For a traditional circular hole the stress of tear-out forces are greatest at the center point of the side of the hole closest to the edge 14 contacting the binding 26 (i.e. the 9 o'clock position in the configuration shown in FIGS. 1 and 3), and there is little dispersion of the applied stress. Better performance, as compared to a circular hole, can be provided by increasing the dimension of the hole 22 in a direction parallel to the adjacent edge 14, and particularly when the larger dimension is on the side of the hole 22 opposite the edge 14. This configuration can allow the hole 22, along with areas of the sheet 12 adjacent to the hole 22, to distort/deform/become non-planar such that stresses are dispersed away from the point of contact between the hole 22 and the binding 24, providing improved tear-out strength. FIG. 12 illustrates some further alternate hole shapes 22′, some of which are the same or generally the same as the hole shapes outlined above, others of which are different. It should be noted that any of the holes 22 disclosed in any of the figures or otherwise described herein can be rotated from the positions shown or described, either 90 degrees, 180 degrees or 270 degrees.

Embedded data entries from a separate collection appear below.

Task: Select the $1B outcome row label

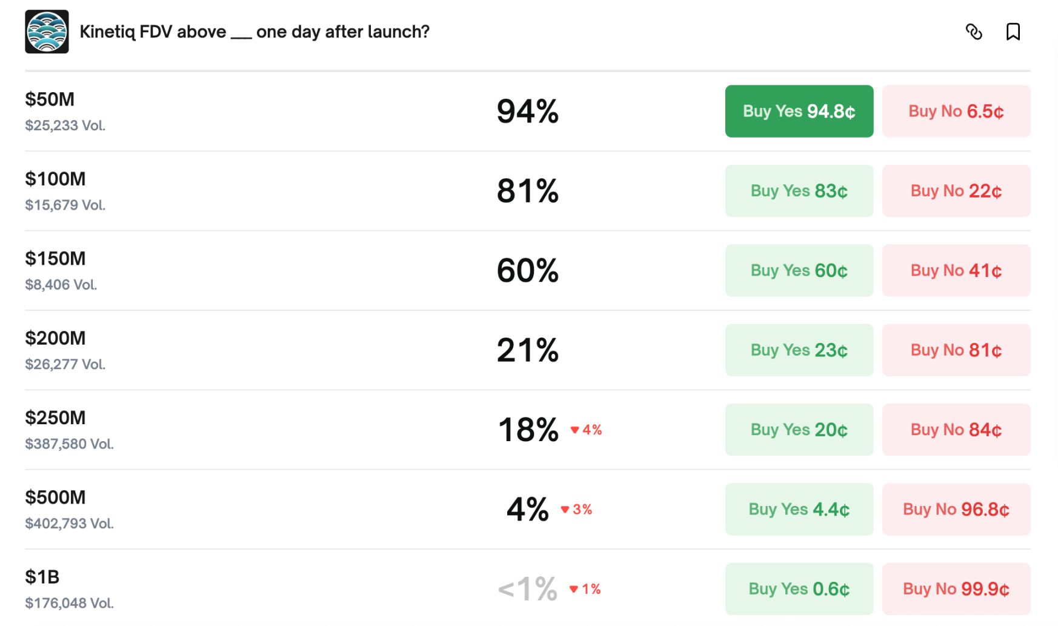Action: 42,577
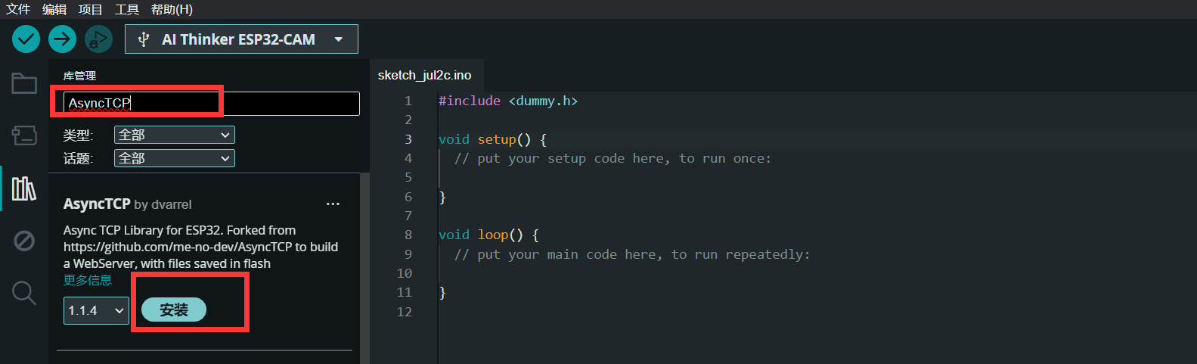Open the 类型 filter dropdown
The image size is (1197, 364).
point(175,135)
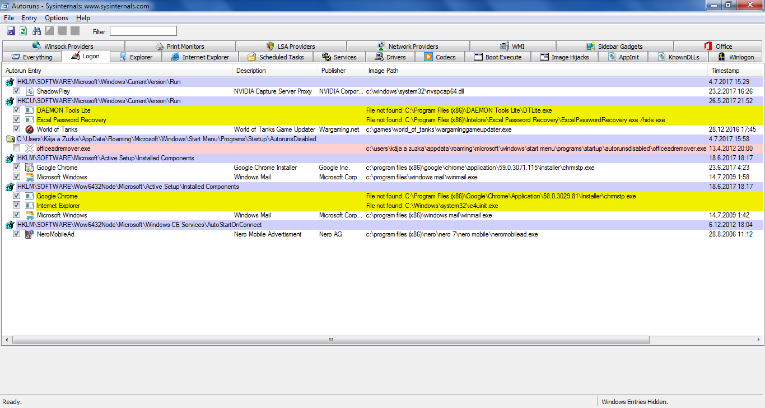Uncheck the DAEMON Tools Lite checkbox
The image size is (765, 408).
[x=17, y=110]
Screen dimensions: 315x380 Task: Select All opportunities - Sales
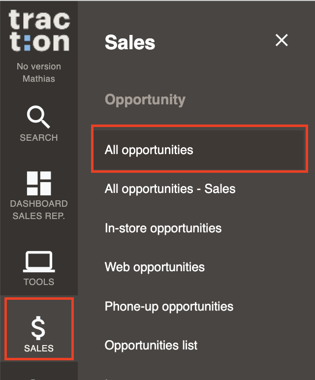click(170, 189)
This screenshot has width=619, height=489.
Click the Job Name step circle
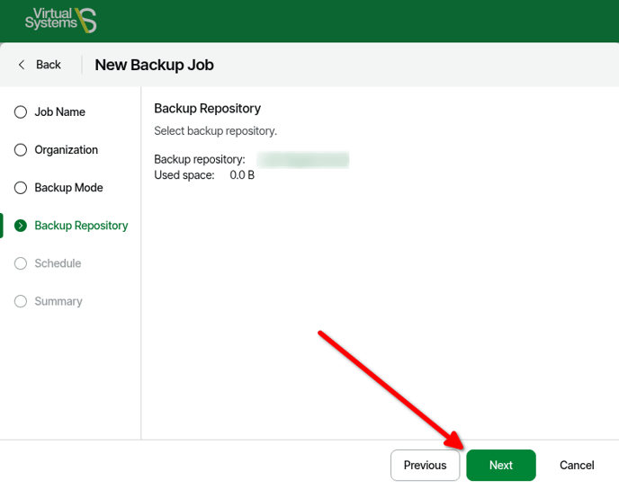pyautogui.click(x=21, y=112)
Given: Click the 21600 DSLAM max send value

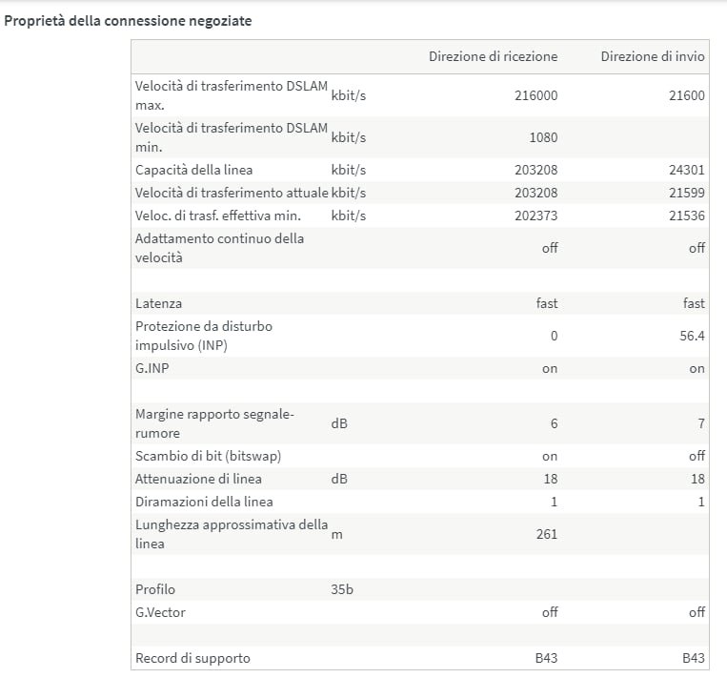Looking at the screenshot, I should click(687, 95).
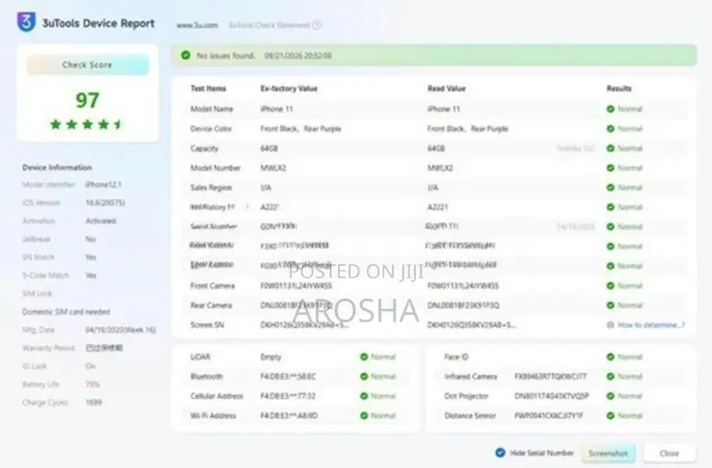Click the Battery Life percentage value

(92, 384)
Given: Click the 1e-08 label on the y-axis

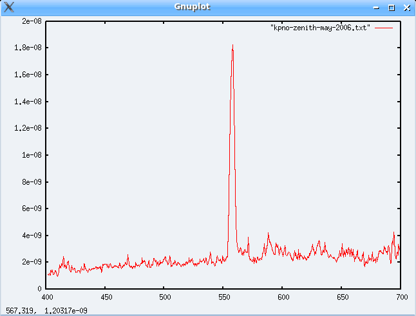Looking at the screenshot, I should (32, 154).
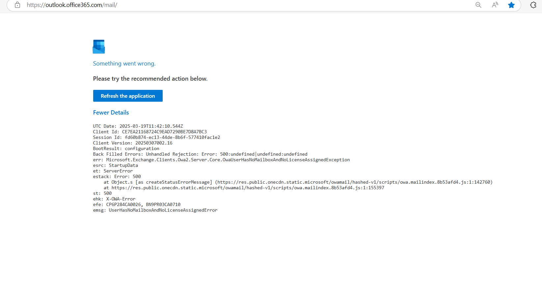The height and width of the screenshot is (287, 542).
Task: Click the OwaUserHasNoMailboxAndNoLicenseAssignedException err line
Action: click(221, 160)
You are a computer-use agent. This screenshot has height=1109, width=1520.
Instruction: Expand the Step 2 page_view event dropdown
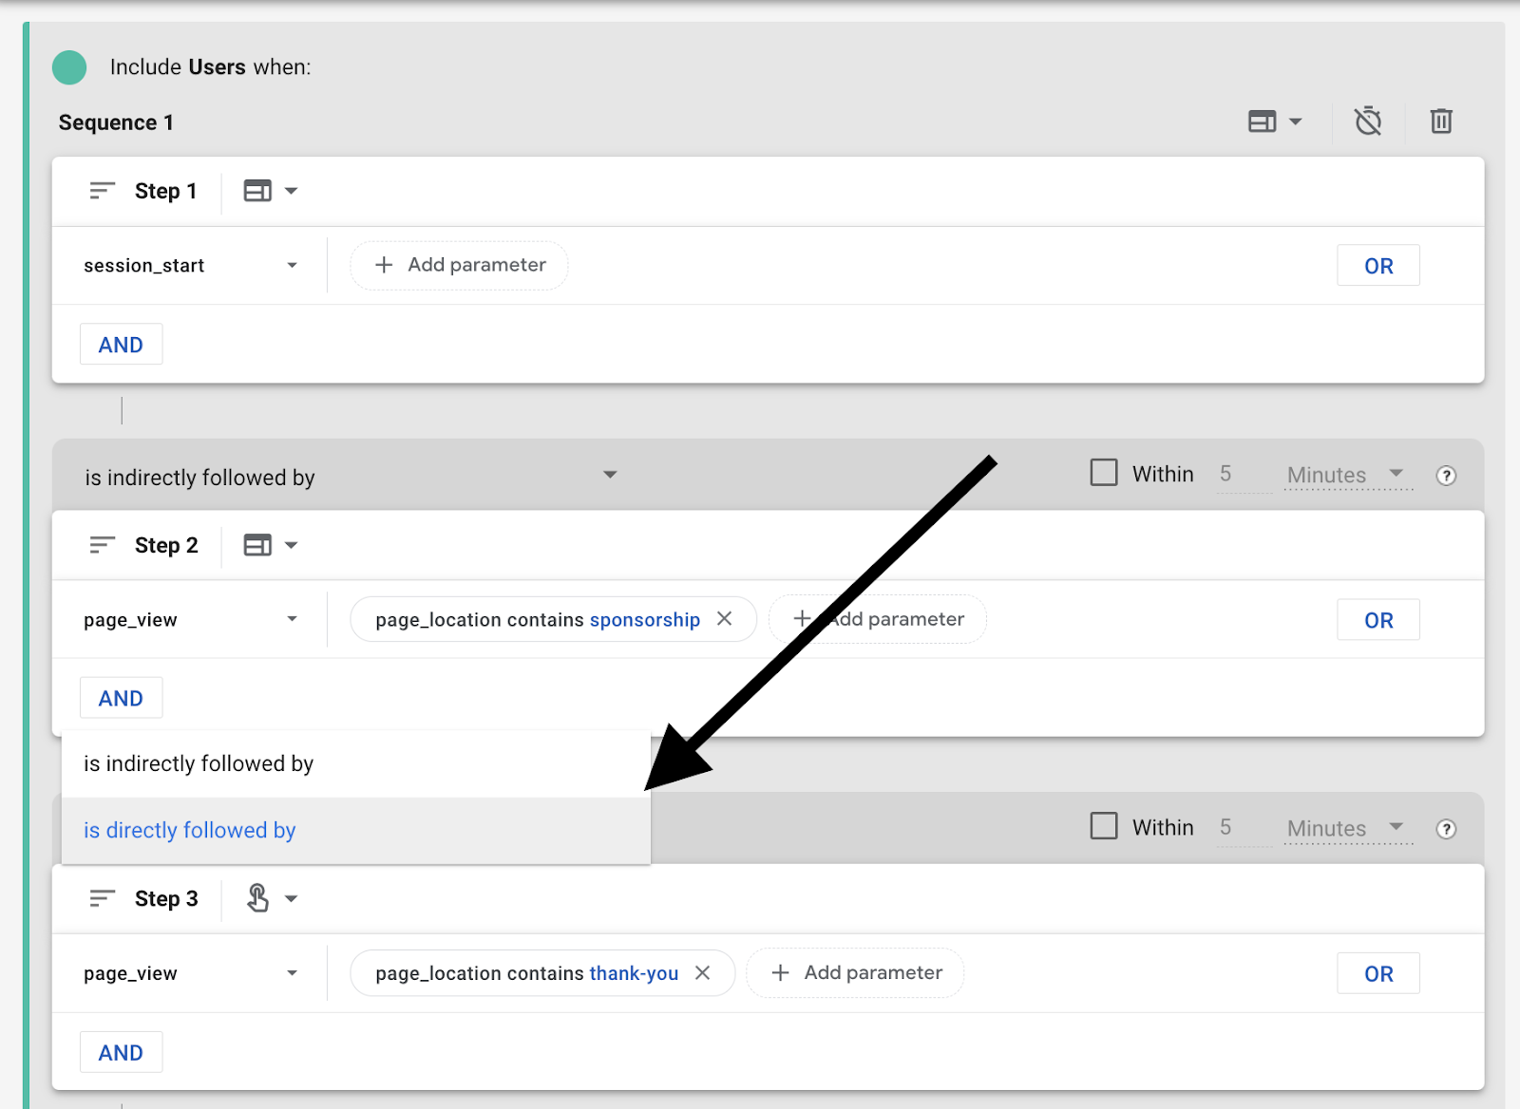pos(190,620)
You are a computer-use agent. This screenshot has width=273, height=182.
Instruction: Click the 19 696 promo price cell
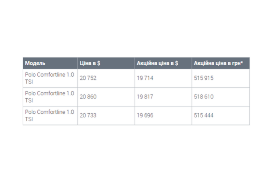coord(163,116)
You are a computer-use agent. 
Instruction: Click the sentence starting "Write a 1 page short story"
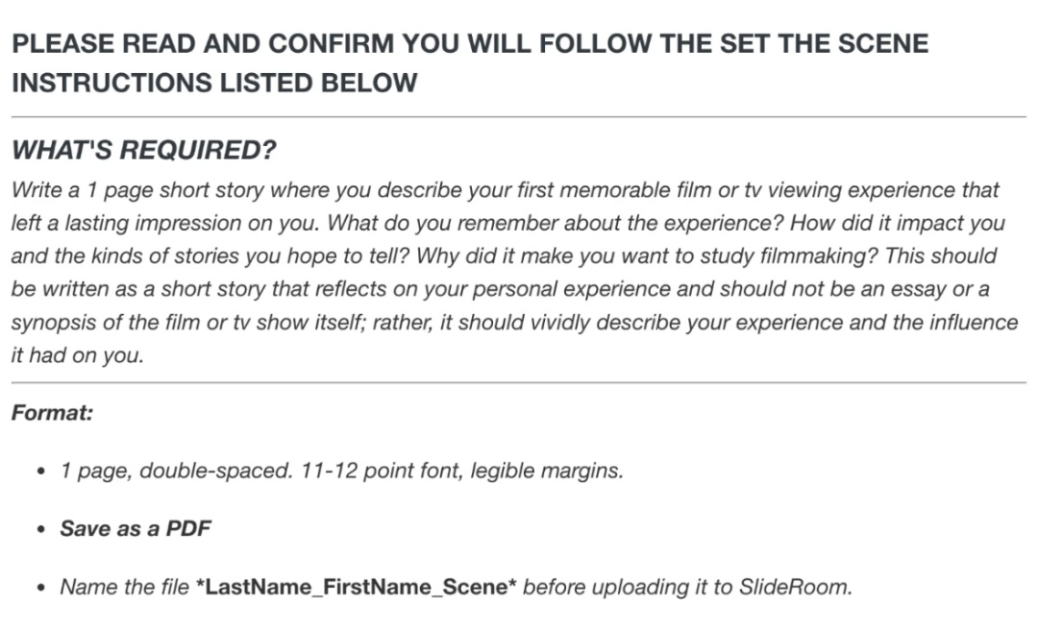(506, 206)
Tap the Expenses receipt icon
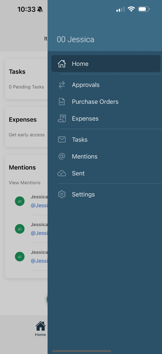The width and height of the screenshot is (162, 354). 62,118
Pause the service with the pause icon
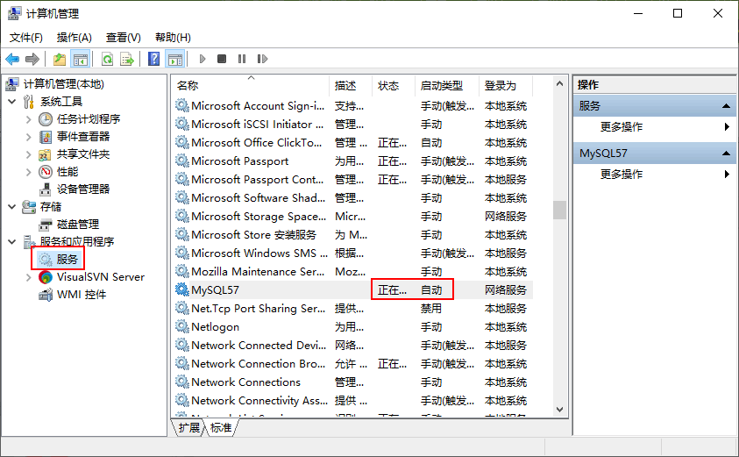Image resolution: width=739 pixels, height=457 pixels. 242,59
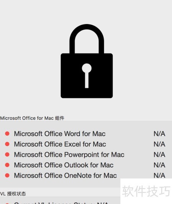This screenshot has height=204, width=172.
Task: Click the N/A status for Excel
Action: click(159, 144)
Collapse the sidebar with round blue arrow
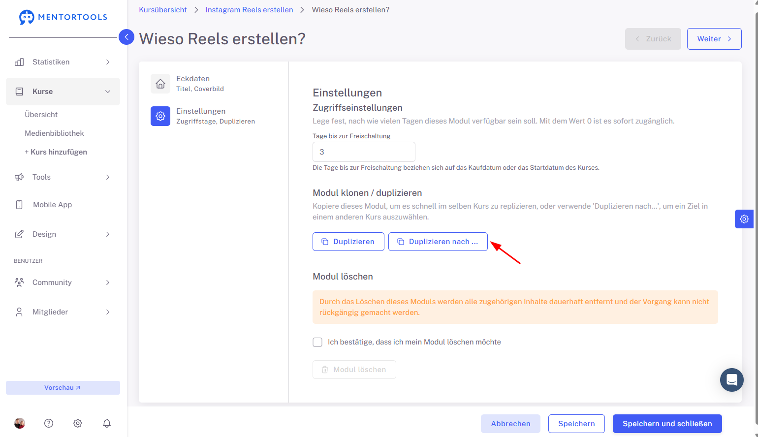The image size is (758, 437). [x=126, y=37]
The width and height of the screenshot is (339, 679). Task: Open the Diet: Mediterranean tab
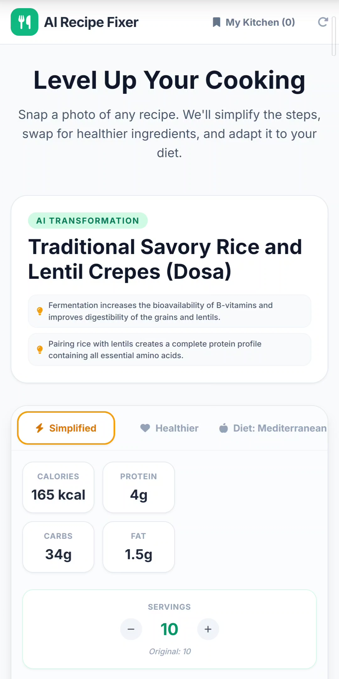pyautogui.click(x=273, y=428)
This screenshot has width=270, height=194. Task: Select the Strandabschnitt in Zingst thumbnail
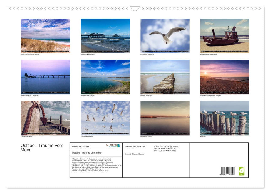(x=45, y=35)
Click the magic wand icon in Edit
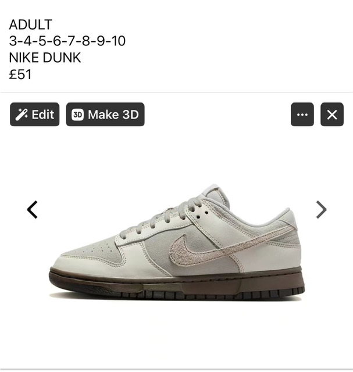Image resolution: width=353 pixels, height=372 pixels. click(x=22, y=115)
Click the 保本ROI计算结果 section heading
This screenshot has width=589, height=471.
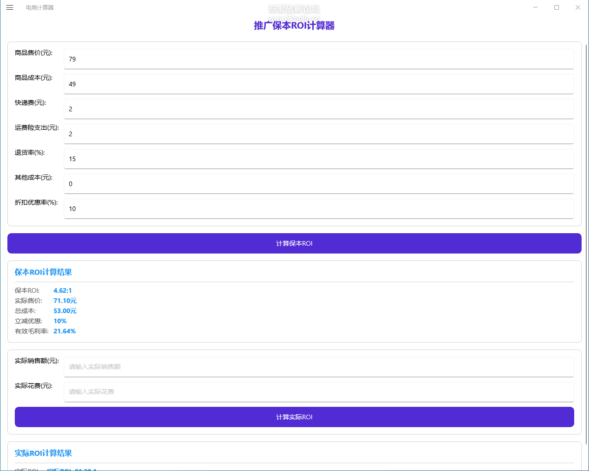pos(43,272)
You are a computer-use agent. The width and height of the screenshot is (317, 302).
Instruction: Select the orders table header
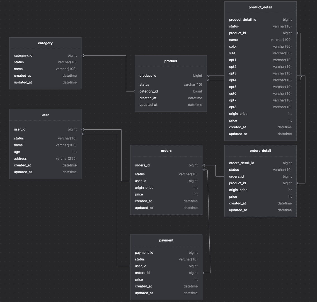[x=166, y=151]
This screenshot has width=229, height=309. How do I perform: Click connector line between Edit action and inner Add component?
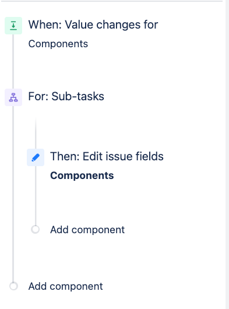pos(36,196)
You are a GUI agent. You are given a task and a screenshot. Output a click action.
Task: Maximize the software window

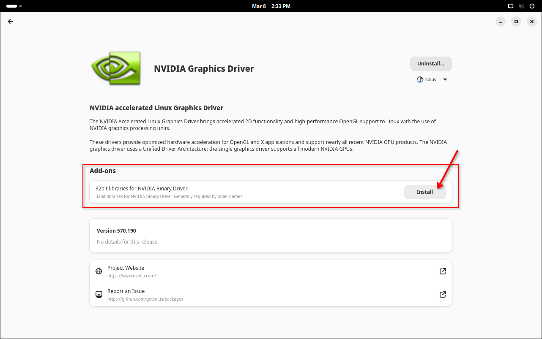[x=516, y=22]
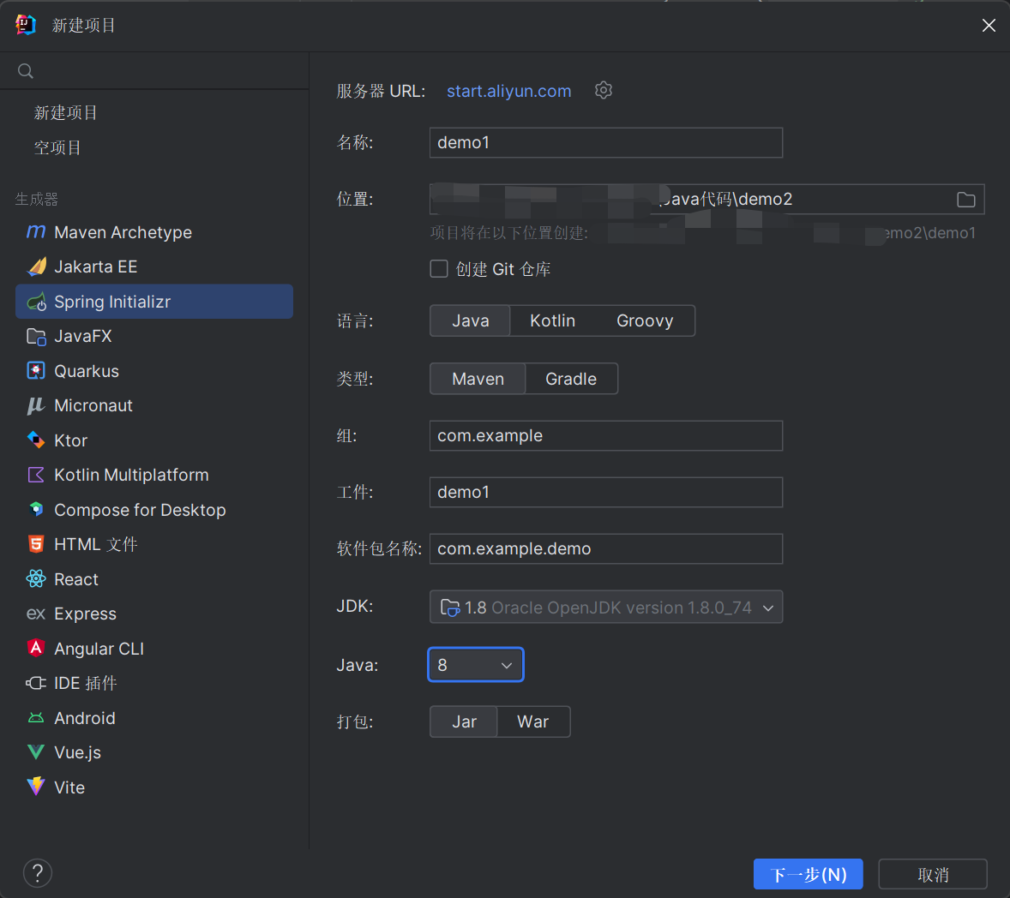Image resolution: width=1010 pixels, height=898 pixels.
Task: Click the browse folder icon in location field
Action: point(965,200)
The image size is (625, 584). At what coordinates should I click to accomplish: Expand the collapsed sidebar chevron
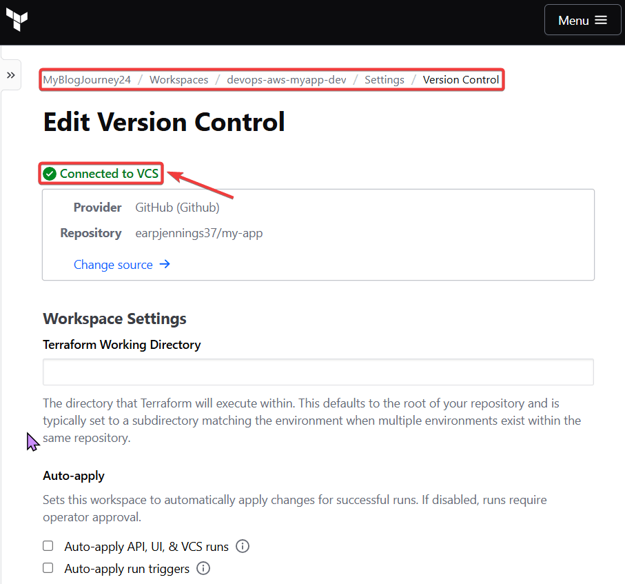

It should be understood that the holes 22 can be sized, in some cases, to generally correspond to the binder 24 received through the holes 22. Thus in one case, for example, the cross section of each ring 26 received through each hole 22 fills, or has a surface area of, at least about 50% of the surface area of the hole 22, or in another case at least about 75%, or in another case at least about 25%. Each hole 22 can be positioned entirely internally of the sheet 12 such that each hole 22 is spaced away from the outer perimeter of the sheet 12. More particularly, each hole 22 can be isolated from the outer edges/perimeter of the sheet 12 such that the hole 22 does not communicate with any hole, slit, opening or cut-out that itself directly or indirectly intersects an edge or the outer perimeter of the sheet 12. This arrangement provides a more secure mounting arrangement in which the sheets 12 can be securely bound in place.
Although FIGS. 1-4 disclose the holes 22 in sheet items 12 that take the form of sheets of paper, covers or pockets/portfolios, it should be understood that the holes 22 can be used in conjunction with nearly any sheet item or other item which is bound or binding to a binding, or which utilizes holes. For example, such sheet items can include folders, sell sheets, dividers, etc. Any of the holes disclosed and shown herein can be implemented in items in the same manner and in the various configurations as the triangular holes shown in U.S. design patent application Ser. No. 29/532,232, entitled HOLE SHAPE FOR SHEET ITEM and filed on Jul. 2, 2015, the entire contents of which are hereby incorporated by reference.
Having described the invention in detail and by reference to the various embodiments, it should be understood that modifications and variations thereof are possible without departing from the scope of the invention.